Exercise requirements:
Repeat the entries that follow from start to finish, keeping every character.

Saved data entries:
========================
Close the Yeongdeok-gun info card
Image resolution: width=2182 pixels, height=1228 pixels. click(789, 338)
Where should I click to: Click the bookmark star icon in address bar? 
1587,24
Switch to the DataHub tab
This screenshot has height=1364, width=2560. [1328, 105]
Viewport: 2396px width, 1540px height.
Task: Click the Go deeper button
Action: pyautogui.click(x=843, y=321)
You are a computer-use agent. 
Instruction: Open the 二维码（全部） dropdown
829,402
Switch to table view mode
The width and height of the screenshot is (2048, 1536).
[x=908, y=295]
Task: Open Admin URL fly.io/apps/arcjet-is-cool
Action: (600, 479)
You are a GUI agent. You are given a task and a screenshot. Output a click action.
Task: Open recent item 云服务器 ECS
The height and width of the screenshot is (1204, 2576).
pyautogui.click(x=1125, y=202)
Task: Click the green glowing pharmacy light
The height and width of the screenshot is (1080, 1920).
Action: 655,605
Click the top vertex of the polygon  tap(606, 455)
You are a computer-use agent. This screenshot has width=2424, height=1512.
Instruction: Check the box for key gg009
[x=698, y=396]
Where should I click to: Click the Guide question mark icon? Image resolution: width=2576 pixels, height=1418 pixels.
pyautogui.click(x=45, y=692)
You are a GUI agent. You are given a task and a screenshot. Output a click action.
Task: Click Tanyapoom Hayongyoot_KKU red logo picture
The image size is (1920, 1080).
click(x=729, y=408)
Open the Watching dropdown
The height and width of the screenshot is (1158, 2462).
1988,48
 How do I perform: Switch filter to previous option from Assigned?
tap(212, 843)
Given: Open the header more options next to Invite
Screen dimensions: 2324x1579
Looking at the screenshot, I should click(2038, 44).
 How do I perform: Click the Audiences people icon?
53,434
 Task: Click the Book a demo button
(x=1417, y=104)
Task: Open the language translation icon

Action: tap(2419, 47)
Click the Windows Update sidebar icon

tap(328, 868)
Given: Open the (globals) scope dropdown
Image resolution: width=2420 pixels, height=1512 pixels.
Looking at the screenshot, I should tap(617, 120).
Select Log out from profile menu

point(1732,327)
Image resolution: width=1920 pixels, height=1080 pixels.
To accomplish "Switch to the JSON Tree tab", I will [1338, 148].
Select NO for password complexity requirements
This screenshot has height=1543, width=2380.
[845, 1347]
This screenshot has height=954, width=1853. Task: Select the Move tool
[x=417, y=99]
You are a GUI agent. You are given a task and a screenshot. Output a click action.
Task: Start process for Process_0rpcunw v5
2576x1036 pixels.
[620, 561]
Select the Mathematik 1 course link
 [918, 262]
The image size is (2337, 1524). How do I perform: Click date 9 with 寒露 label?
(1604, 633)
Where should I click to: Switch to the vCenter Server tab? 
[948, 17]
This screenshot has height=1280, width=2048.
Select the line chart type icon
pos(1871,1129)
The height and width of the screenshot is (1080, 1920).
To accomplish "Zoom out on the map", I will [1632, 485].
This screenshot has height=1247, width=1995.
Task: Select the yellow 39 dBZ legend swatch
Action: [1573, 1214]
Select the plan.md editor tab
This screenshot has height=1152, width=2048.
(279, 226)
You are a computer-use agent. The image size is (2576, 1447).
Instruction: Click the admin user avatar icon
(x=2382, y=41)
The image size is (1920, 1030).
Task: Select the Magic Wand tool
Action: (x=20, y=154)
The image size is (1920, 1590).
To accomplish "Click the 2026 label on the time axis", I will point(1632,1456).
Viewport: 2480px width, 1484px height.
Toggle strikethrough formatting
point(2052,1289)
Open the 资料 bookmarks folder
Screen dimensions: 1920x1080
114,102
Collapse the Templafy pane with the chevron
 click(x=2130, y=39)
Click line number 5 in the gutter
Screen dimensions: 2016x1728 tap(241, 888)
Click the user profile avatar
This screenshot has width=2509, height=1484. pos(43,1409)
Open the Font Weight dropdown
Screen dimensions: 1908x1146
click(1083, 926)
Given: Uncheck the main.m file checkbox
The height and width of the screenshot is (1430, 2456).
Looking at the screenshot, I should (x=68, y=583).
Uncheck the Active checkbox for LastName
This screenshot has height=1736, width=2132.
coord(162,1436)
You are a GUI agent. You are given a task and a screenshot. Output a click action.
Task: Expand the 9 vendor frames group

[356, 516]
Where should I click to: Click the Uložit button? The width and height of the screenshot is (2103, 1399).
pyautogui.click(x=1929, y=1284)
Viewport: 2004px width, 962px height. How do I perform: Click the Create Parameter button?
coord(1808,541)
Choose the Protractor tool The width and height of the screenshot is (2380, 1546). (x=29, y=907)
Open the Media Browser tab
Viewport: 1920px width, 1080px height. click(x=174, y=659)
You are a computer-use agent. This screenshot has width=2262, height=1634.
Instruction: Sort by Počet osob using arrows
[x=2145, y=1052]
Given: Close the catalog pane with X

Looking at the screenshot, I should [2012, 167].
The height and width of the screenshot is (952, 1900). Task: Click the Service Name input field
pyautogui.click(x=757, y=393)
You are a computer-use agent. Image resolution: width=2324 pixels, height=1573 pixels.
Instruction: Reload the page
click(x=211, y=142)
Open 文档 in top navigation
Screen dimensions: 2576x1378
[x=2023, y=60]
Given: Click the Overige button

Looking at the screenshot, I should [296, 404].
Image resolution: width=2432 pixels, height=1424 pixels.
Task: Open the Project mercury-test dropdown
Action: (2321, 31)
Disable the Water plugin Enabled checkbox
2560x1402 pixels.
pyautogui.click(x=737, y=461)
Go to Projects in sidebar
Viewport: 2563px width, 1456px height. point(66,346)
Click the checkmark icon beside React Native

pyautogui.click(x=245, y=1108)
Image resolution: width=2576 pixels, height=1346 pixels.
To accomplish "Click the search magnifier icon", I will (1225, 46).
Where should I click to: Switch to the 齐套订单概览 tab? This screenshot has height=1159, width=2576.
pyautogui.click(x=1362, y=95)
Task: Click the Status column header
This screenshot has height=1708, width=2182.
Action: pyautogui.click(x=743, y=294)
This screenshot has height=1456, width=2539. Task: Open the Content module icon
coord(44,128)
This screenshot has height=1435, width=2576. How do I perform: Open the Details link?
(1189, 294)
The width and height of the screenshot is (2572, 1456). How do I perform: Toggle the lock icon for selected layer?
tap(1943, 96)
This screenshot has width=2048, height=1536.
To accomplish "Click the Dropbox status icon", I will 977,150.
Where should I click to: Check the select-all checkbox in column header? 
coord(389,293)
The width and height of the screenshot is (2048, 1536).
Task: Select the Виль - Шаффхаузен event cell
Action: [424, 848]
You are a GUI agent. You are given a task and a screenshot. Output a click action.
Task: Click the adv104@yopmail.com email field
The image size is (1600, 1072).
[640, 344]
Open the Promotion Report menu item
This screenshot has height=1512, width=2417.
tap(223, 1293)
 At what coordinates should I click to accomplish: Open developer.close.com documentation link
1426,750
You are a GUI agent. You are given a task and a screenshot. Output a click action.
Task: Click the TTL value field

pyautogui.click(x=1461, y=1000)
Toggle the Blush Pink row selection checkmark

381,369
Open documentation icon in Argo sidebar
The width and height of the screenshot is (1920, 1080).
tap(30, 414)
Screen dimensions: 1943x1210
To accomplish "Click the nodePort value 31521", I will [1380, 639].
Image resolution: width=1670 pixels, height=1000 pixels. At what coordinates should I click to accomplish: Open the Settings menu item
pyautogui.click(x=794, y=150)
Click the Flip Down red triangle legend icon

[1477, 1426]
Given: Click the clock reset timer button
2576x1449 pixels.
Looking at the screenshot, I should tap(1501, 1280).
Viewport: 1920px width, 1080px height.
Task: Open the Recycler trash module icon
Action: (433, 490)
========================
Answer section:
Close the Yeongdeok-gun info card
Image resolution: width=2182 pixels, height=1228 pixels. click(789, 338)
Where should I click to: Click the bookmark star icon in address bar? 
1587,24
Switch to the DataHub tab
This screenshot has height=1364, width=2560. [1328, 105]
Viewport: 2396px width, 1540px height.
Task: Click the Go deeper button
Action: pyautogui.click(x=843, y=321)
You are a computer-use agent. 
Instruction: Open the 二维码（全部） dropdown
829,402
Switch to table view mode
The width and height of the screenshot is (2048, 1536).
[x=908, y=295]
Task: Open Admin URL fly.io/apps/arcjet-is-cool
Action: (600, 479)
You are a GUI agent. You are given a task and a screenshot. Output a click action.
Task: Open recent item 云服务器 ECS
The height and width of the screenshot is (1204, 2576).
pyautogui.click(x=1125, y=202)
Task: Click the green glowing pharmacy light
The height and width of the screenshot is (1080, 1920).
Action: 655,605
Click the top vertex of the polygon  tap(606, 455)
You are a computer-use agent. This screenshot has width=2424, height=1512.
Instruction: Check the box for key gg009
[x=698, y=396]
Where should I click to: Click the Guide question mark icon? Image resolution: width=2576 pixels, height=1418 pixels.
pyautogui.click(x=45, y=692)
You are a GUI agent. You are given a task and a screenshot. Output a click action.
Task: Click Tanyapoom Hayongyoot_KKU red logo picture
The image size is (1920, 1080).
click(x=729, y=408)
Open the Watching dropdown
The height and width of the screenshot is (1158, 2462).
1988,48
 How do I perform: Switch filter to previous option from Assigned?
tap(212, 843)
Given: Open the header more options next to Invite
Screen dimensions: 2324x1579
Looking at the screenshot, I should click(2038, 44).
 How do I perform: Click the Audiences people icon?
53,434
 Task: Click the Book a demo button
(x=1417, y=104)
Task: Open the language translation icon

Action: tap(2419, 47)
Click the Windows Update sidebar icon

tap(328, 868)
Given: Open the (globals) scope dropdown
Image resolution: width=2420 pixels, height=1512 pixels.
Looking at the screenshot, I should tap(617, 120).
Select Log out from profile menu

point(1732,327)
Image resolution: width=1920 pixels, height=1080 pixels.
To accomplish "Switch to the JSON Tree tab", I will [1338, 148].
Select NO for password complexity requirements
This screenshot has height=1543, width=2380.
[845, 1347]
This screenshot has height=954, width=1853. Task: Select the Move tool
[x=417, y=99]
You are a GUI agent. You are given a task and a screenshot. Output a click action.
Task: Start process for Process_0rpcunw v5
2576x1036 pixels.
[620, 561]
Select the Mathematik 1 course link
 [918, 262]
The image size is (2337, 1524). How do I perform: Click date 9 with 寒露 label?
(1604, 633)
Where should I click to: Switch to the vCenter Server tab? 
[948, 17]
This screenshot has height=1280, width=2048.
Select the line chart type icon
pos(1871,1129)
The height and width of the screenshot is (1080, 1920).
To accomplish "Zoom out on the map", I will [1632, 485].
This screenshot has height=1247, width=1995.
Task: Select the yellow 39 dBZ legend swatch
Action: [1573, 1214]
Select the plan.md editor tab
This screenshot has height=1152, width=2048.
(279, 226)
You are a computer-use agent. The image size is (2576, 1447).
Instruction: Click the admin user avatar icon
(x=2382, y=41)
The image size is (1920, 1030).
Task: Select the Magic Wand tool
Action: (x=20, y=154)
The image size is (1920, 1590).
To accomplish "Click the 2026 label on the time axis", I will point(1632,1456).
Viewport: 2480px width, 1484px height.
Toggle strikethrough formatting
point(2052,1289)
Open the 资料 bookmarks folder
Screen dimensions: 1920x1080
114,102
Collapse the Templafy pane with the chevron
 click(x=2130, y=39)
Click line number 5 in the gutter
Screen dimensions: 2016x1728 tap(241, 888)
Click the user profile avatar
This screenshot has width=2509, height=1484. pos(43,1409)
Open the Font Weight dropdown
Screen dimensions: 1908x1146
click(1083, 926)
Given: Uncheck the main.m file checkbox
The height and width of the screenshot is (1430, 2456).
Looking at the screenshot, I should (x=68, y=583).
Uncheck the Active checkbox for LastName
This screenshot has height=1736, width=2132.
coord(162,1436)
You are a GUI agent. You are given a task and a screenshot. Output a click action.
Task: Expand the 9 vendor frames group

[356, 516]
Where should I click to: Click the Uložit button? The width and height of the screenshot is (2103, 1399).
pyautogui.click(x=1929, y=1284)
Viewport: 2004px width, 962px height. How do I perform: Click the Create Parameter button?
coord(1808,541)
Choose the Protractor tool The width and height of the screenshot is (2380, 1546). (x=29, y=907)
Open the Media Browser tab
Viewport: 1920px width, 1080px height. click(x=174, y=659)
You are a computer-use agent. This screenshot has width=2262, height=1634.
Instruction: Sort by Počet osob using arrows
[x=2145, y=1052]
Given: Close the catalog pane with X

Looking at the screenshot, I should [2012, 167].
The height and width of the screenshot is (952, 1900). Task: Click the Service Name input field
pyautogui.click(x=757, y=393)
You are a computer-use agent. Image resolution: width=2324 pixels, height=1573 pixels.
Instruction: Reload the page
click(x=211, y=142)
Open 文档 in top navigation
Screen dimensions: 2576x1378
[x=2023, y=60]
Given: Click the Overige button

Looking at the screenshot, I should [296, 404].
Image resolution: width=2432 pixels, height=1424 pixels.
Task: Open the Project mercury-test dropdown
Action: (2321, 31)
Disable the Water plugin Enabled checkbox
2560x1402 pixels.
pyautogui.click(x=737, y=461)
Go to Projects in sidebar
Viewport: 2563px width, 1456px height. point(66,346)
Click the checkmark icon beside React Native

pyautogui.click(x=245, y=1108)
Image resolution: width=2576 pixels, height=1346 pixels.
To accomplish "Click the search magnifier icon", I will (1225, 46).
Where should I click to: Switch to the 齐套订单概览 tab? This screenshot has height=1159, width=2576.
pyautogui.click(x=1362, y=95)
Task: Click the Status column header
This screenshot has height=1708, width=2182.
Action: pyautogui.click(x=743, y=294)
This screenshot has height=1456, width=2539. Task: Open the Content module icon
coord(44,128)
This screenshot has height=1435, width=2576. How do I perform: Open the Details link?
(1189, 294)
The width and height of the screenshot is (2572, 1456). How do I perform: Toggle the lock icon for selected layer?
tap(1943, 96)
This screenshot has width=2048, height=1536.
To accomplish "Click the Dropbox status icon", I will 977,150.
Where should I click to: Check the select-all checkbox in column header? 
coord(389,293)
The width and height of the screenshot is (2048, 1536).
Task: Select the Виль - Шаффхаузен event cell
Action: [424, 848]
You are a GUI agent. You are given a task and a screenshot. Output a click action.
Task: Click the adv104@yopmail.com email field
The image size is (1600, 1072).
[640, 344]
Open the Promotion Report menu item
This screenshot has height=1512, width=2417.
tap(223, 1293)
 At what coordinates should I click to accomplish: Open developer.close.com documentation link
1426,750
You are a GUI agent. You are given a task and a screenshot. Output a click action.
Task: Click the TTL value field

pyautogui.click(x=1461, y=1000)
Toggle the Blush Pink row selection checkmark

381,369
Open documentation icon in Argo sidebar
The width and height of the screenshot is (1920, 1080).
tap(30, 414)
Screen dimensions: 1943x1210
To accomplish "Click the nodePort value 31521", I will [1380, 639].
Image resolution: width=1670 pixels, height=1000 pixels. At what coordinates should I click to accomplish: Open the Settings menu item
pyautogui.click(x=794, y=150)
Click the Flip Down red triangle legend icon

[1477, 1426]
Given: Click the clock reset timer button
2576x1449 pixels.
Looking at the screenshot, I should tap(1501, 1280).
Viewport: 1920px width, 1080px height.
Task: Open the Recycler trash module icon
Action: (433, 490)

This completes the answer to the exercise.